Thursday, May 15, 2014: 16:00
Bonnet Creek Ballroom I, Lobby Level (Hilton Orlando Bonnet Creek)
I. Bloom, N. D. Rago, A. N. Jansen, B. J. Polzin (Argonne National Laboratory), S. E. Trask (Chemical Sciences and Engineering Division, Argonne National Laboratory), and J. Bareno (Argonne National Laboratory)
Battery testing is an on-going program at Argonne.  Here, battery deliverables from DOE[1] and USABC[2]projects are evaluated in terms of initial performance and how that performance changes using standard sets of test protocols under a given set of conditions.  These test data provide a lot of information regarding how the battery performs and how performance changes.  The data are often used to infer what physical and/or chemical changes occurred in the battery, but they cannot definitively determine the exact cause of performance decline.  Post-test diagnostics can provide this missing information by using physical, spectroscopic, metallographic, and electrochemical tests.  Like battery testing, these methods are used in a standardized manner to make comparisons of failure modes within a given technology, and, perhaps, across technologies, easier.

As an example, small cells containing 5-V spinel cathodes and graphite anodes were cycled.  Upon disassembly, an unexpected “zebra” staining pattern was seen on the separator facing the anode and on the anode itself (see Fig. 1).  Further characterization of the separator by energy-dispersive spectroscopy (EDS) showed that lighter-colored areas had significantly more fluorine than did the dark-colored areas, as shown in Fig. 2.

This talk will describe Argonne’s Post-Test Facility, with an emphasis on capabilities and opportunities for collaboration.
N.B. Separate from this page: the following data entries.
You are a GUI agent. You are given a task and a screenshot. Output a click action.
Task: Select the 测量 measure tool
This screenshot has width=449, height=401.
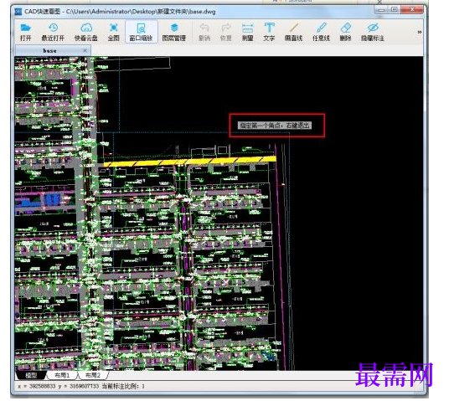247,32
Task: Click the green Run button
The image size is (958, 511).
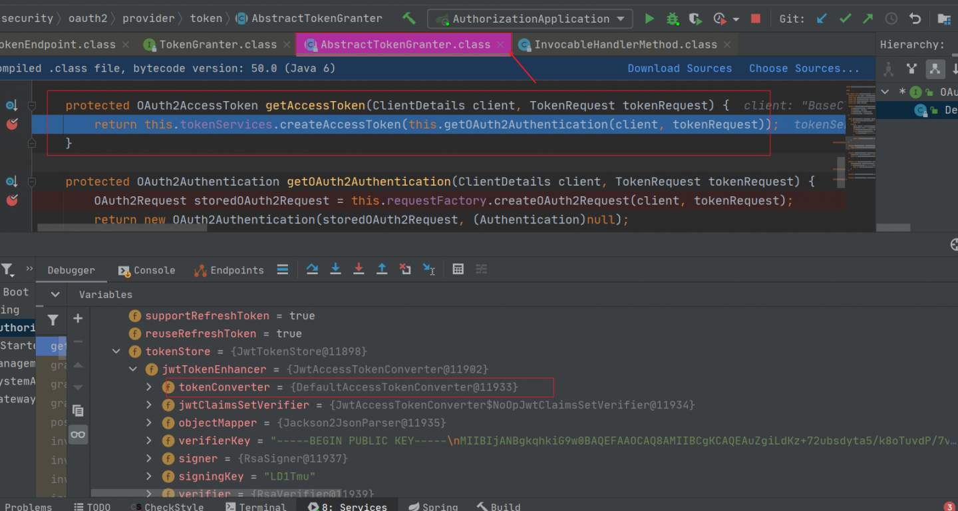Action: pyautogui.click(x=650, y=19)
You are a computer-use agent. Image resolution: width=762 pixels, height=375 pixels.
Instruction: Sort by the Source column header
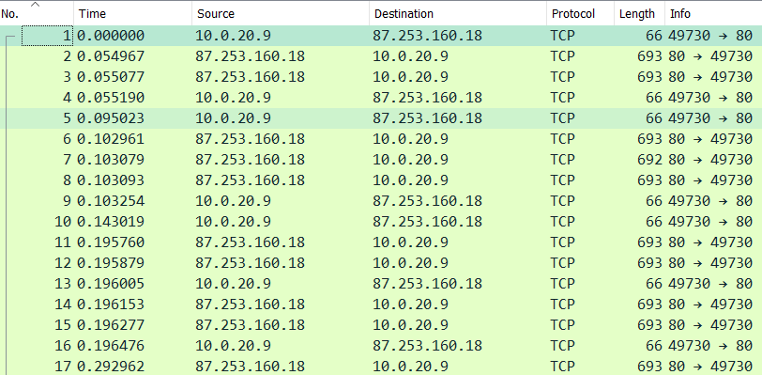click(x=281, y=14)
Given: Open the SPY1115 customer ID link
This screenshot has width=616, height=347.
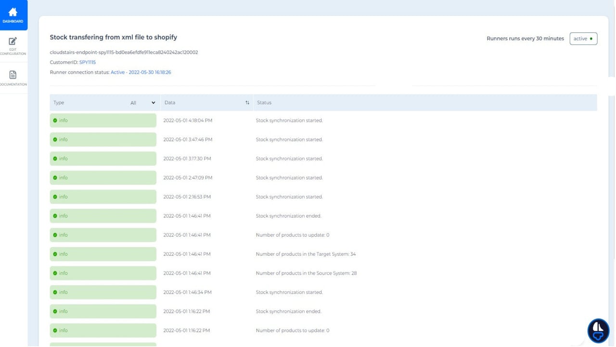Looking at the screenshot, I should pyautogui.click(x=88, y=62).
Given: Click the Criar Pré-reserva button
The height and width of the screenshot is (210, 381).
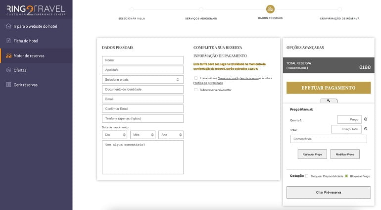Looking at the screenshot, I should 329,192.
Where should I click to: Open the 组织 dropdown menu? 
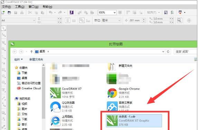[x=18, y=59]
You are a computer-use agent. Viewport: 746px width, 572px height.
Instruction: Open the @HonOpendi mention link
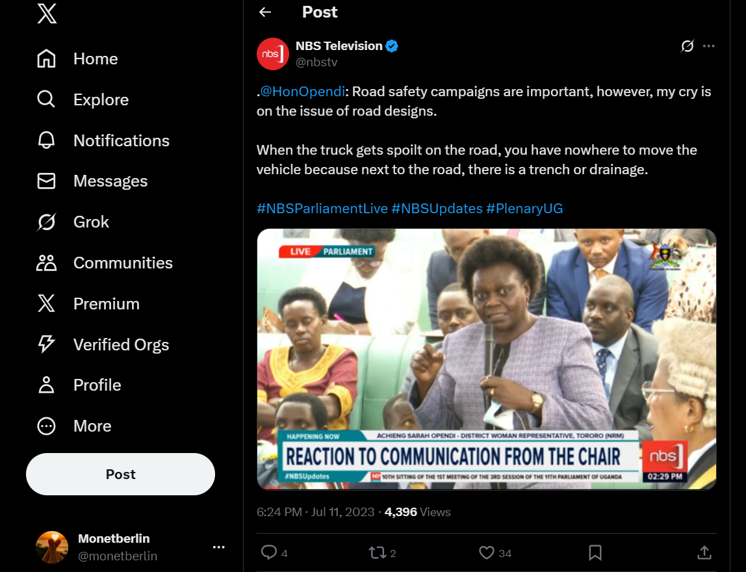(x=302, y=92)
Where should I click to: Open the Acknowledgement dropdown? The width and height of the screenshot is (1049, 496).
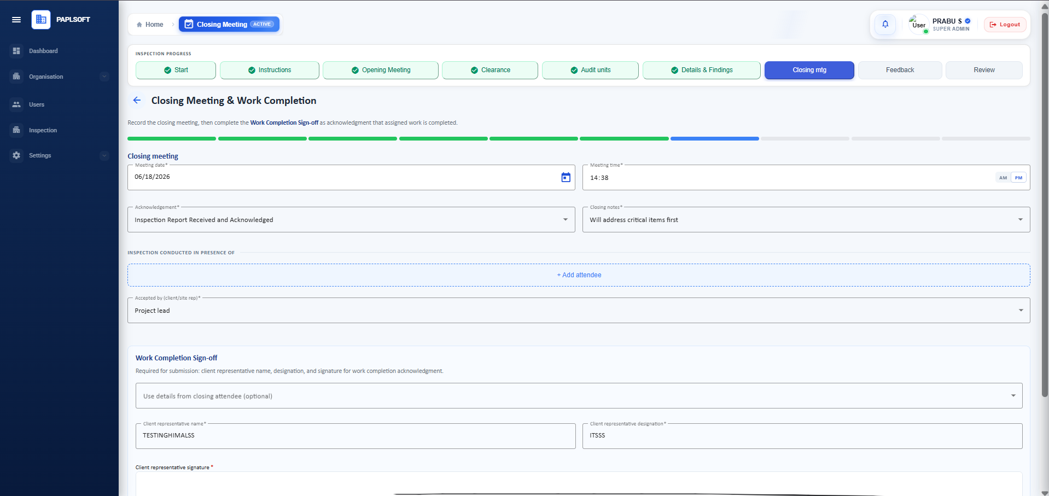tap(351, 220)
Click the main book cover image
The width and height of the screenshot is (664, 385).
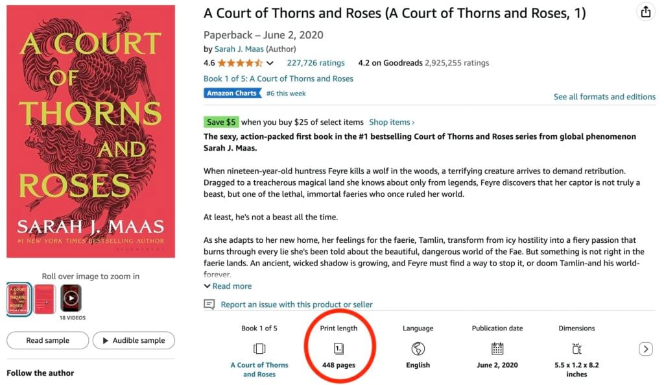coord(91,131)
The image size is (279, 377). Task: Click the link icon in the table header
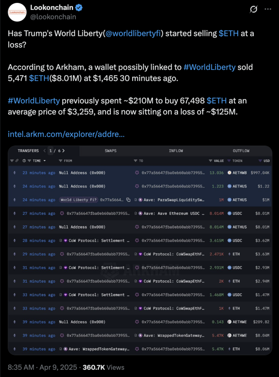17,161
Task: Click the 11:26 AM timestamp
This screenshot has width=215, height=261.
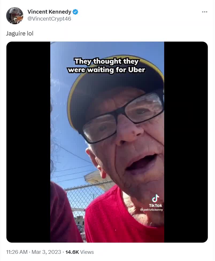Action: 17,252
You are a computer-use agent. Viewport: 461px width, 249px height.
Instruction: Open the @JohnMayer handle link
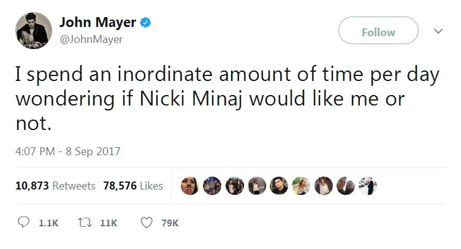[91, 39]
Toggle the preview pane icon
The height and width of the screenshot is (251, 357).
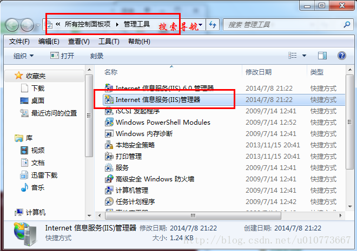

Cell disassembly, sample harvesting procedures and recent results will be discussed. In particular, SEM and XPS characterization of Li- and Mn-rich NMC and Li-Ni-Mn spinel cathodes, both pristine and aged in graphite-anode cells, reveal changes in chemical composition of evolved surface films.
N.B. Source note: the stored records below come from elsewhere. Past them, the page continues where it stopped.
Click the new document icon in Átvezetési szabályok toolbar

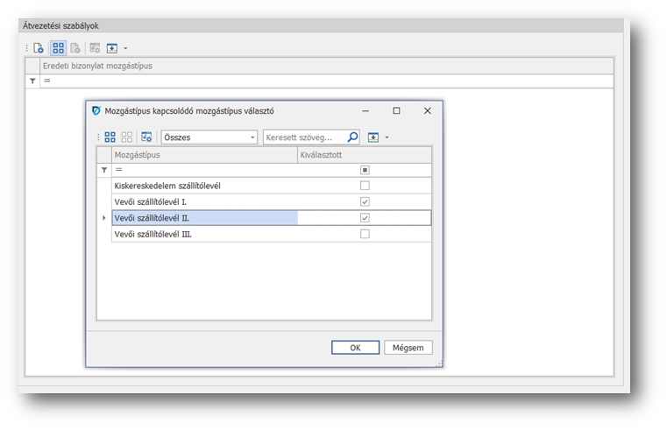tap(39, 48)
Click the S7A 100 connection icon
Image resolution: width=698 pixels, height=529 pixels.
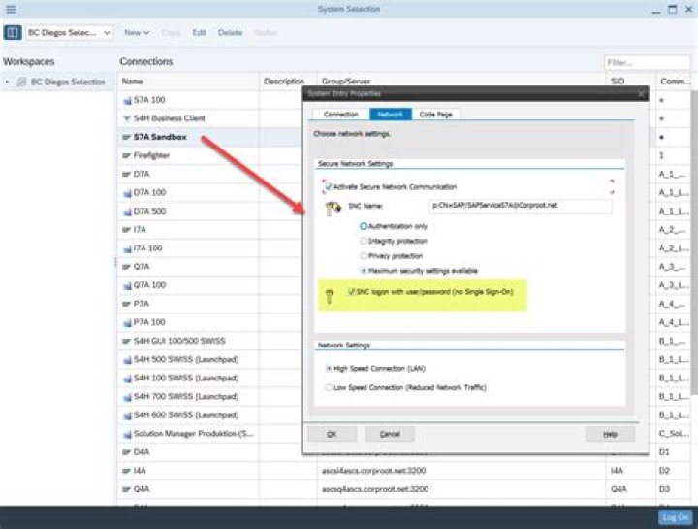126,100
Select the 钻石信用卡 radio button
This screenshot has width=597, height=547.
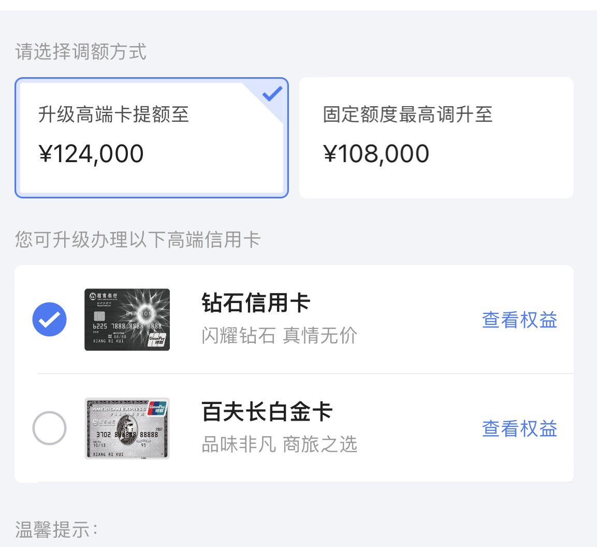(50, 319)
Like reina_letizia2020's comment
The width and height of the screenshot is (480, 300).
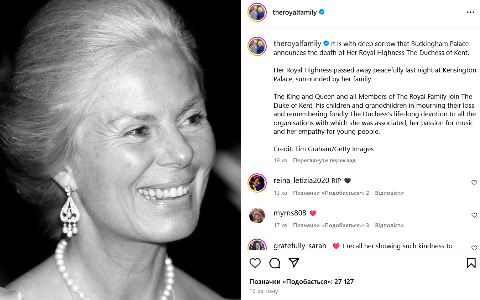click(474, 183)
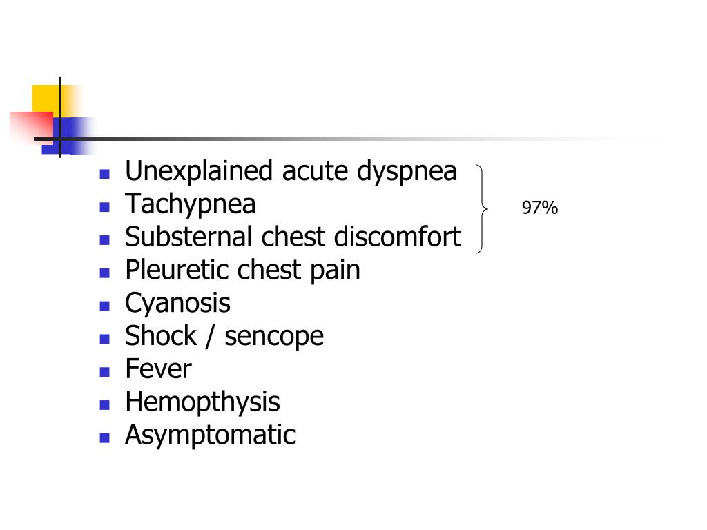Screen dimensions: 707x530
Task: Click the Shock / sencope text
Action: click(x=224, y=336)
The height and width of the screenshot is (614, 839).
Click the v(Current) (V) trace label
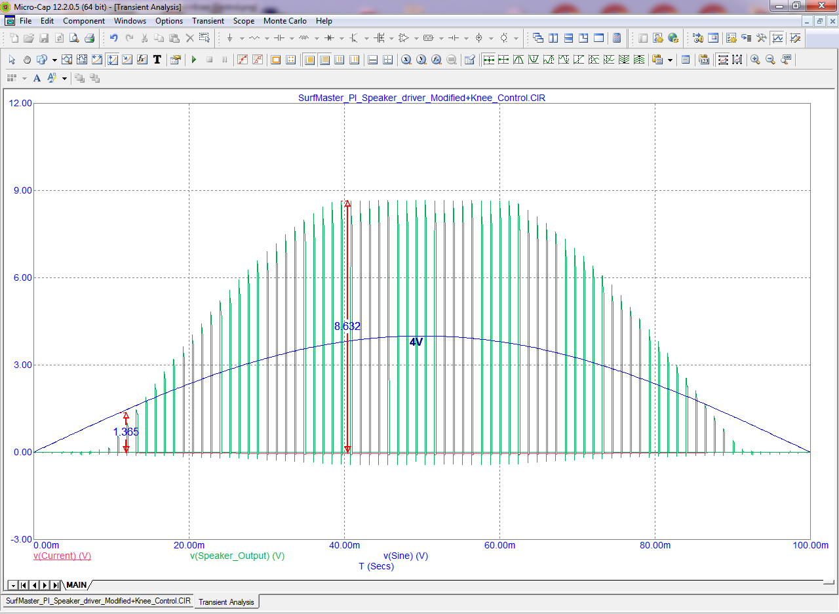coord(62,556)
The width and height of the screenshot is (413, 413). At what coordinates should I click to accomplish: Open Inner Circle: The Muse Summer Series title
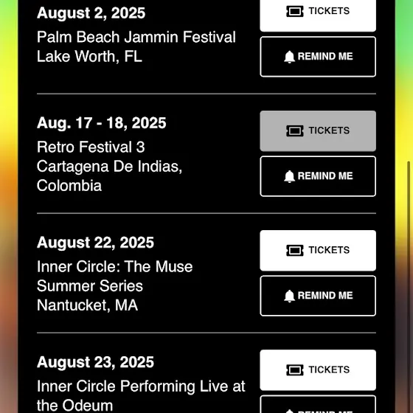tap(115, 277)
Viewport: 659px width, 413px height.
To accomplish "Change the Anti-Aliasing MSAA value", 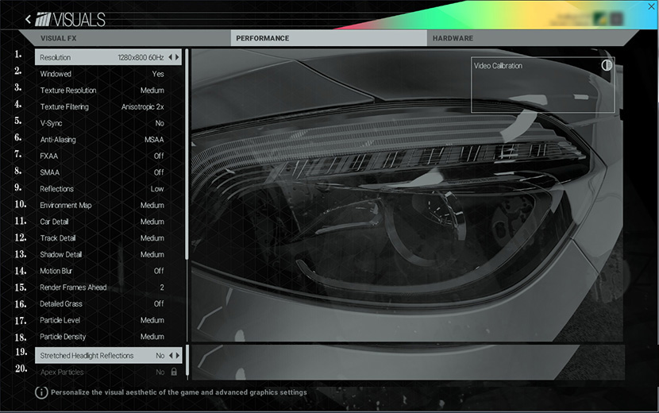I will pos(153,140).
This work was performed under the auspices of the U.S. Department of Energy, Office of Vehicle Technologies, Hybrid and Electric Systems, under Contract No. DE-AC02-06CH11357.



[1] US Department of Energy

[2] US Advanced Battery Consortium.  The USABC consists of representatives from the US DOE and from the three major automakers in the US, GM, Ford and Chyrsler.